**Work task:**
With the images removed, reproduce each entry below word for word.

== The input ==

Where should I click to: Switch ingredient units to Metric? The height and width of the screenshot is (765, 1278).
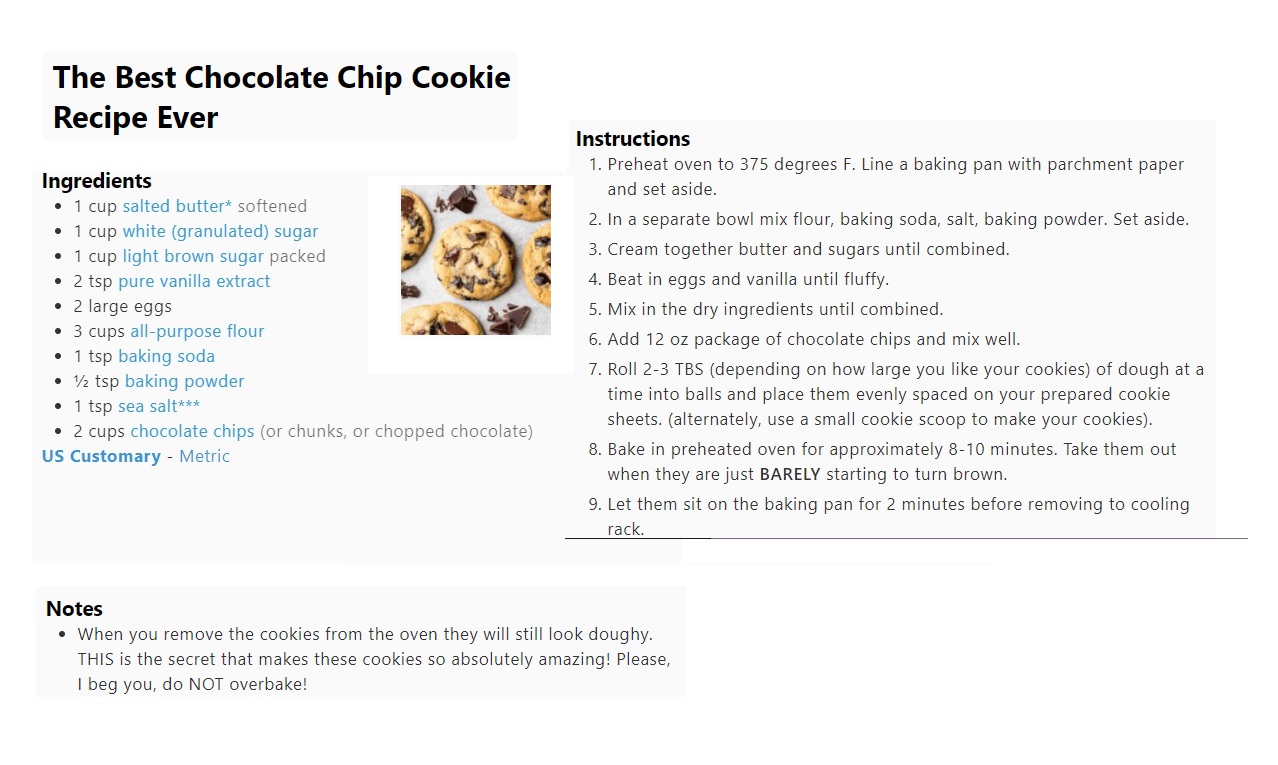[204, 456]
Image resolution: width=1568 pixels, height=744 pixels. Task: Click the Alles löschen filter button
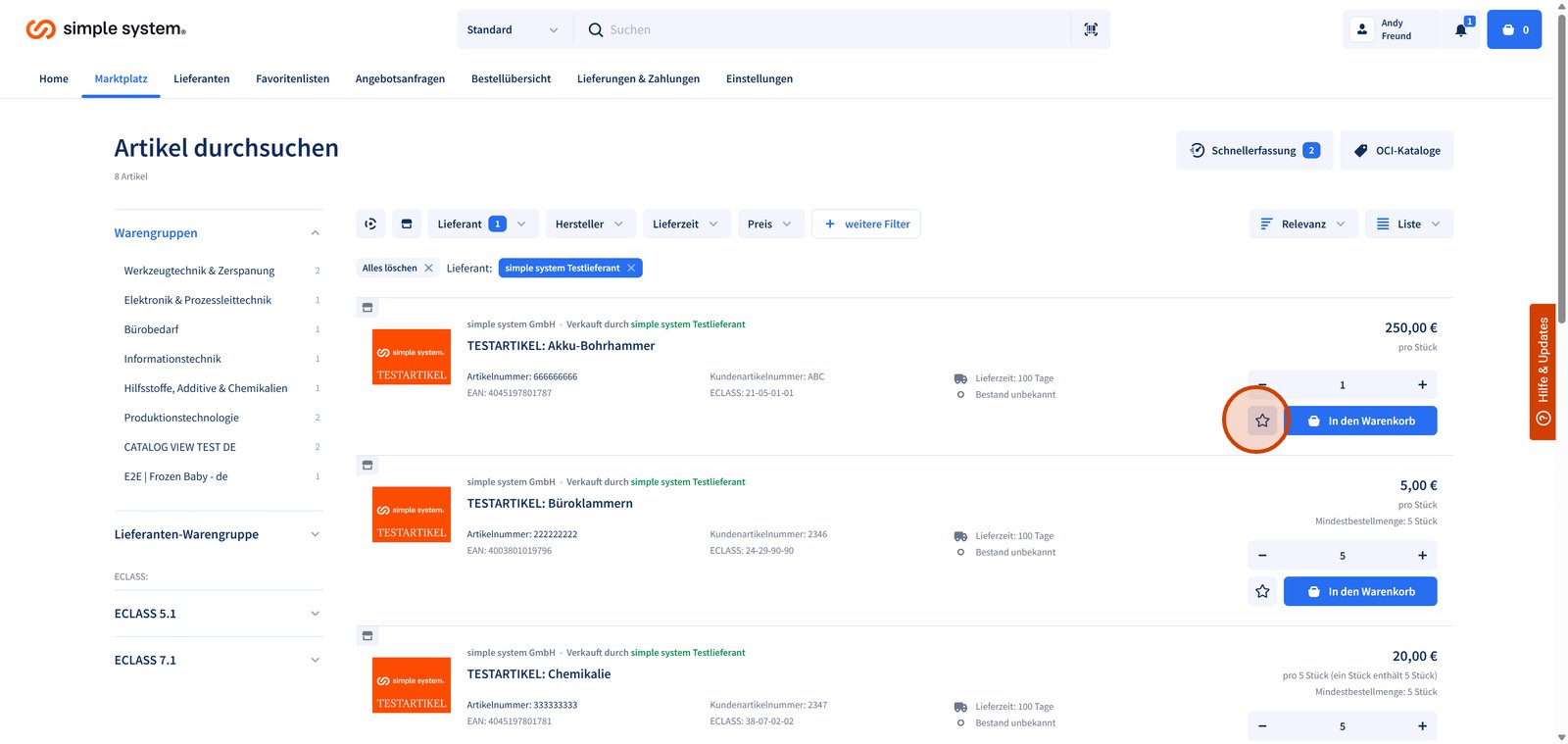[x=397, y=268]
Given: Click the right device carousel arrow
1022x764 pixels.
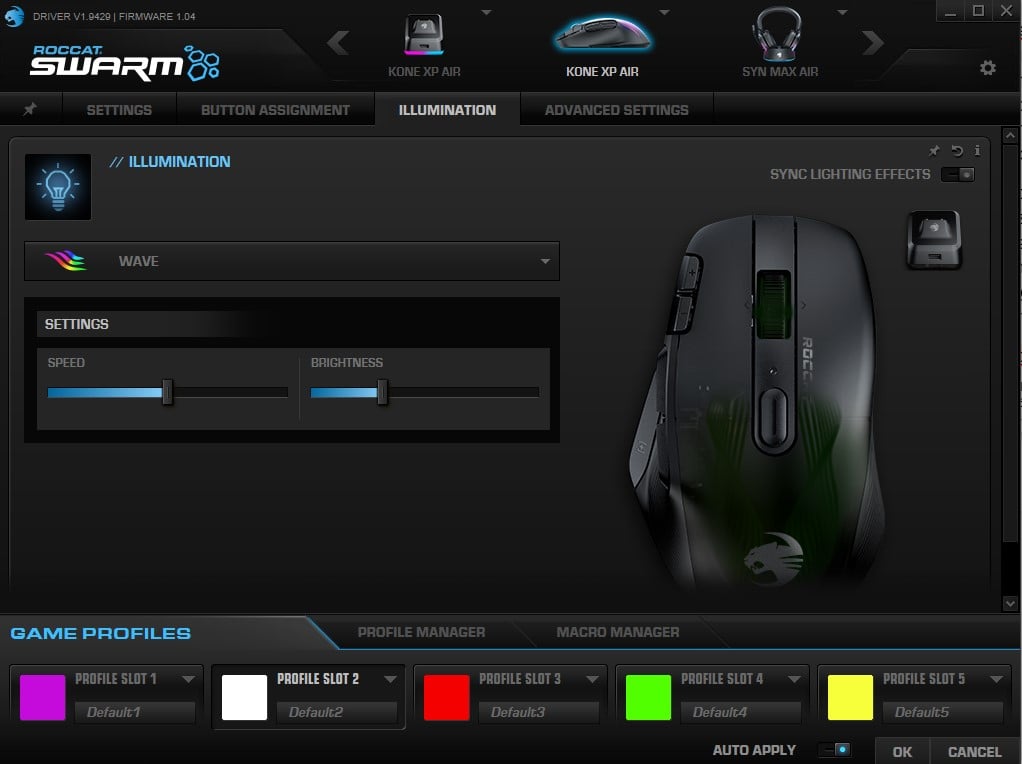Looking at the screenshot, I should [x=873, y=43].
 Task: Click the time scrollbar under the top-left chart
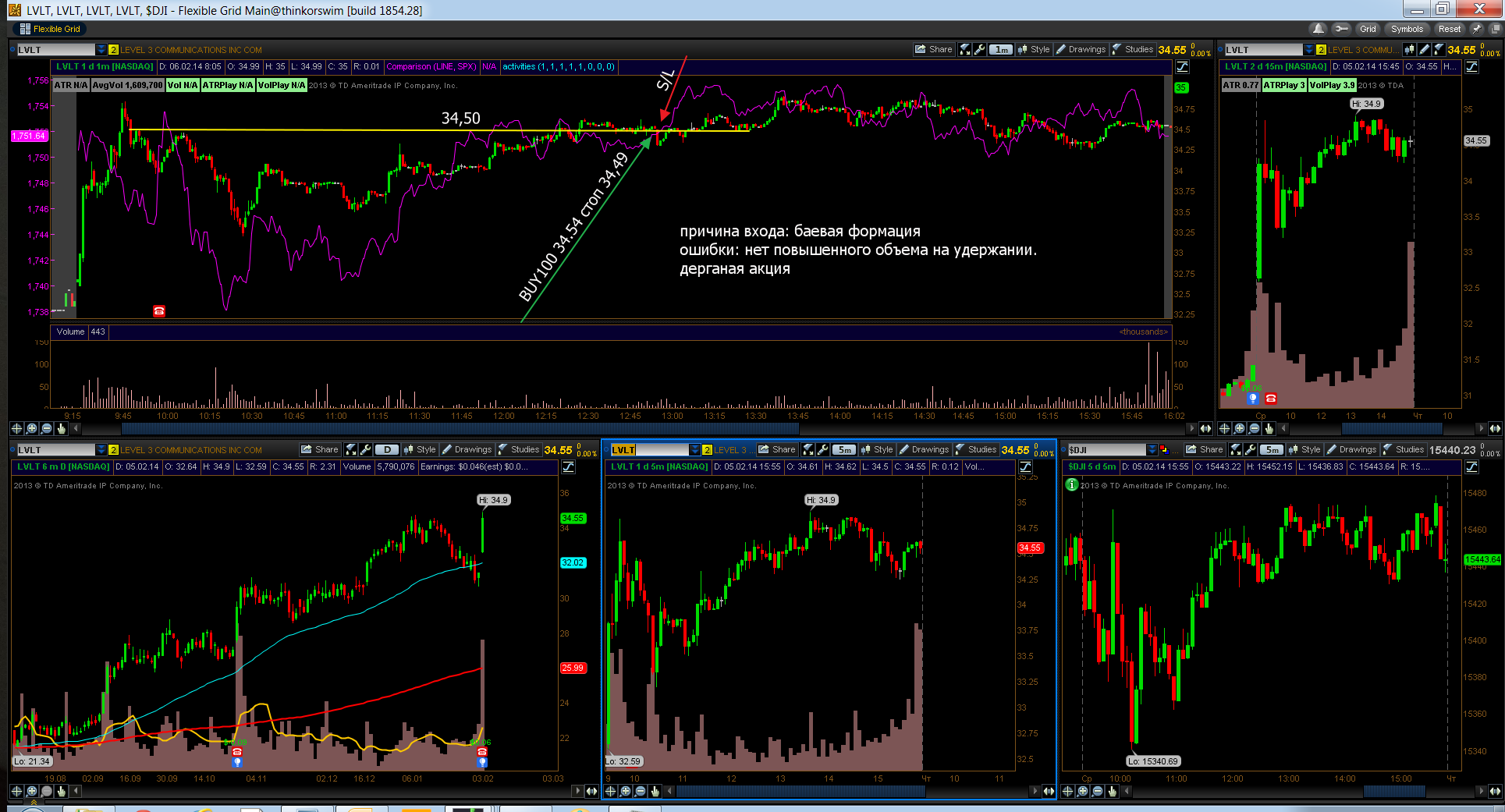coord(633,428)
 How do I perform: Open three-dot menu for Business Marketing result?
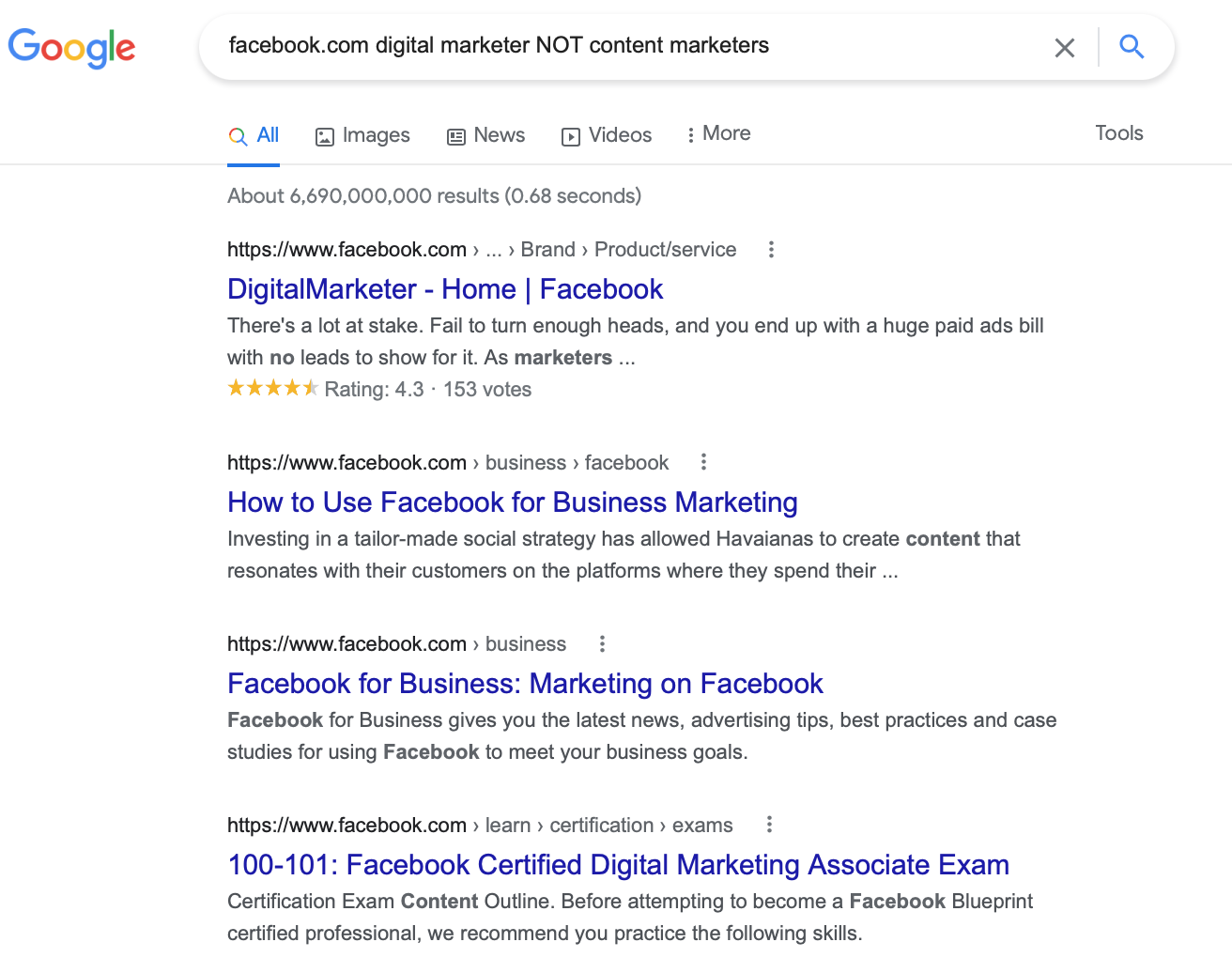point(703,462)
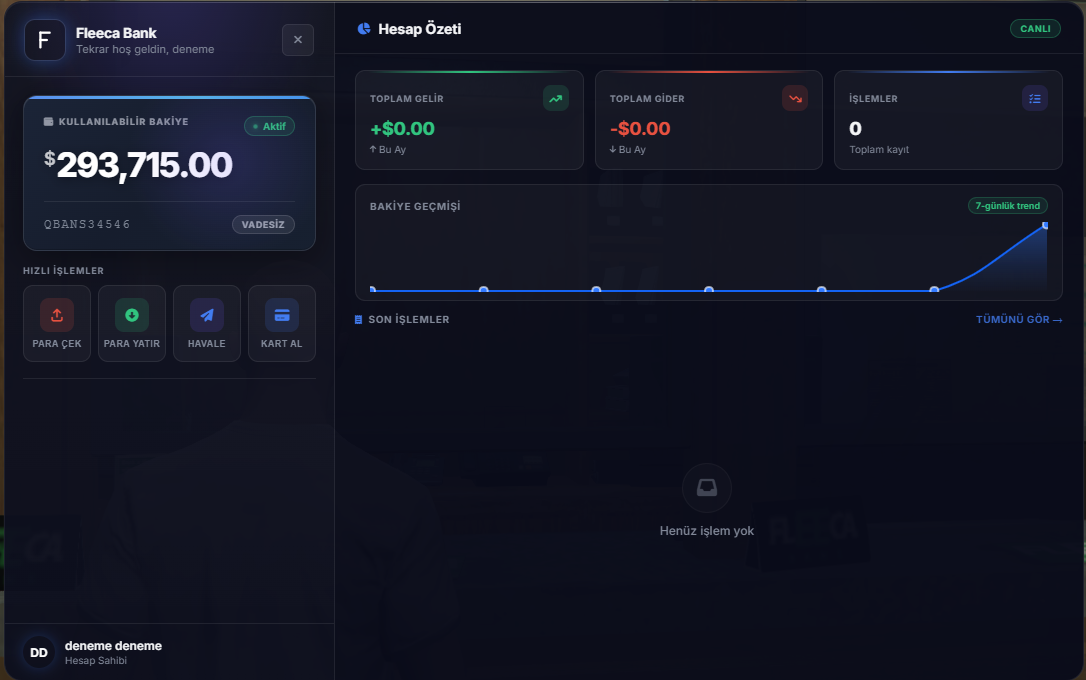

===

**Response to the task:**
Where should I click to: Switch ingredient units to Metric? The height and width of the screenshot is (765, 1278).
[204, 456]
Image resolution: width=1568 pixels, height=744 pixels. Task: Click the Alles löschen filter button
[x=397, y=268]
Given: Click the right device carousel arrow
1022x764 pixels.
Looking at the screenshot, I should [x=873, y=43].
 Task: Click the time scrollbar under the top-left chart
coord(633,428)
 How do I perform: Open three-dot menu for Business Marketing result?
point(703,462)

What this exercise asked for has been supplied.